Basically, the concept of an OAuth secret doesn't translate well to client apps, since it was designed with web applications in mind. For their OAuth applications, for example, Google asks each developer to indicate whether an OAuth app is a client app and doesn't provide nor require secrets for those apps, since they cannot possibly remain secret. The rest of the protocol remains the same.

Naturally, all this means that anyone can take your OAuth client ID + secret and pretend that they are your application. That's true, but it isn't such a big risk as it sounds. By the nature of running on the user's machine, client apps are not guaranteed to be tamper-proof anyway.

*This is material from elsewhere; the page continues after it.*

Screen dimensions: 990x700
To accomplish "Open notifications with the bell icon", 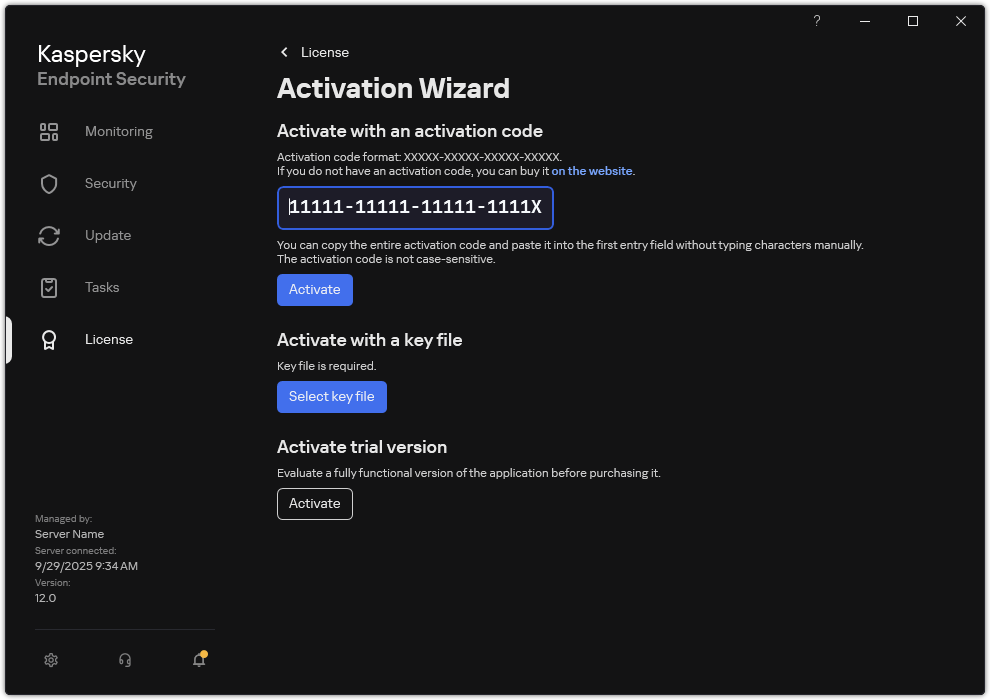I will tap(199, 661).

I guess we should add some docs about this to the README.

[alecbcs]

@mislav Thanks for taking the time to write a well detailed answer and explanation. I'm glad to hear that I wasn't missing something simple and this is a design discrepancy between web and client side apps. Also that leaking the client ID and the secret doesn't open up a major vulnerability besides securing that clients are using an authentic app and not an imposter.

[jvalkeal]

Just wanted to leave a note here as I was looking how gh cli does these things and wondered why it has a secret exposed in a source tree with a comment:

https://github.com/cli/cli/blob/4f0264e37b2b42253ea866f07b010e5b840aa416/internal/authflow/flow.go#L21

Looks like if you use device-flow you don't need clientSecret anymore as api doesn't require its use thus you don't need to expose it. Thought you get back in same scenario @mislav wrote that you can use any clientId in your app.

[williammartin]

This looks like it was addressed so I'm going to go ahead and close it. Thanks all.

[williammartin]

Actually nevermind I see that the desired outcome from this was to update docs, and that hasn't happened, so seems reasonable to keep open.